For many, such painful history contributed to long-lasting feelings  
of suspicion.

"There was a lot of resistance at one time to have the language  
written down," said Kakiinash (Thomas MorningOwl), original language  
program director, explaining the old sentiment of some elders. " 'Why  
do you write down the language? The white man has stolen our  
identity. They've stolen our land.' "

It's a viewpoint MorningOwl said has begun to fall by the wayside.

"If I have the language, as I do, and I don't do anything to pass it  
on to my kids and leave a legacy of the written word behind, and I go  
to my grave ... I steal it from everybody," MorningOwl said.

As the program now operates, a handful of elders from each language  
work independently to teach one or two adult apprentices, who in turn  
pass on the language to the high school students. Students study the  
languages twice a week.

The tribes also work the language into their HeadStart program and  
teach a group of students weekly at Pendleton's Washington Elementary.

Language barriers

It is by no means an easy task. Aside from the different grammar and  
vocabulary, each of the three native tongues incorporates phonetic  
sounds not used in the English language.

"English is kind of the upper limit for vowel sounds, huge numbers of  
vowels," Rude said. "And these (American Indian) languages are really  
rich in consonant sounds."

Those sounds can incorporate everything from subtle pops at the front  
of the mouth to guttural throat pronunciations.

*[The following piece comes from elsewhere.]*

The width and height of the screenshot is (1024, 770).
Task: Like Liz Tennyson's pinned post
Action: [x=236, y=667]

"One of the things that always comes to my mind is, 'Are the people  
here really ready to start pronouncing the words how they're supposed  
to be pronounced?' " program supervisor Tîsyawak (Mildred Quaempts)  
said. "If they really want this language to go out, they have to be  
patient, and they have to be willing and committed."

A link to creation

For Hill, it also is a matter of immersing the young people in  
storytelling, an important teaching vehicle by which past generations  
learned to imitate the sounds of language not easily captured on paper.

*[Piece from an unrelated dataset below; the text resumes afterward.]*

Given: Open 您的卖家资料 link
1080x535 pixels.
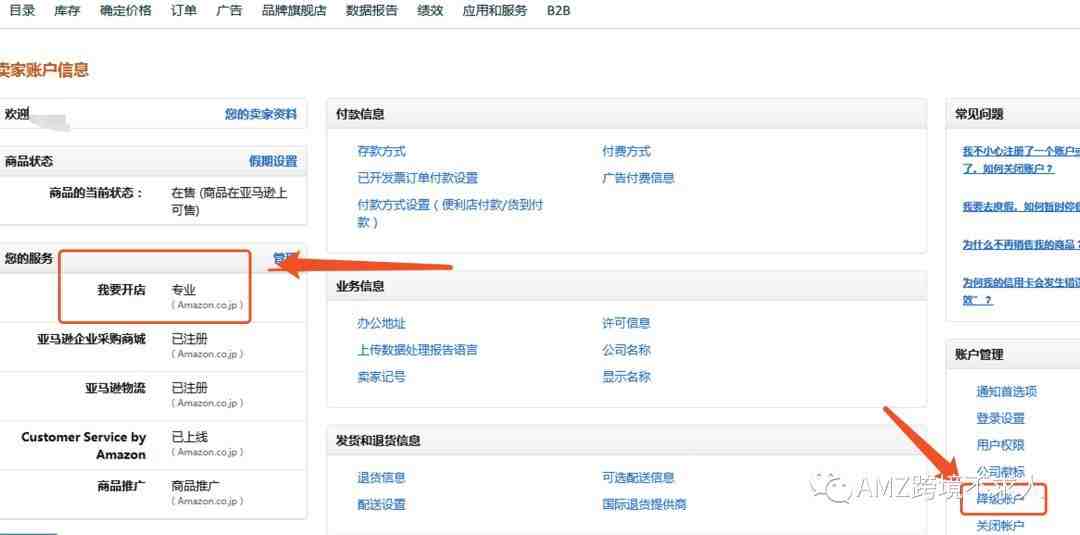Looking at the screenshot, I should pyautogui.click(x=261, y=114).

"There were life lessons, and as the stories were told you learned to  
become a listener. And one of those ways you indicated you were  
listening was by begetting sounds as you listened," he said,  
demonstrating a few vowel hums. "There are sounds that are evoked by  
the spirit of the story."

And many tribal members believe those sounds have roots as deep as  
creation, a message Gordon imparts to all of her students.

"These were sacred gifts to us from our creator that we were to speak  
for a lifetime. But they were taken from us and we need to revive  
them, because it is our true identity," Gordon said. "Like every bird  
has a song, their own unique song and sound - the dogs, the cats -  
everything has their own sound and this is our unique sound the  
creator gave to us."

In an increasingly English-saturated world, local languages like the  
Umatilla, Walla Walla and Nez Perce, may never again exist in the  
same pure capacity as the past.

"It's very hard to maintain a minority language in the world anywhere  
today," Rude said. "That's what we're trying to do here."

Nevertheless, teachers at Nixyáawii may find encouragement from  
students like Robinson, who are making more noticeable efforts to  

"I'm hoping to come back next year as an apprentice," he said. "I  
would like to keep up with the language, so I don't lose it over time."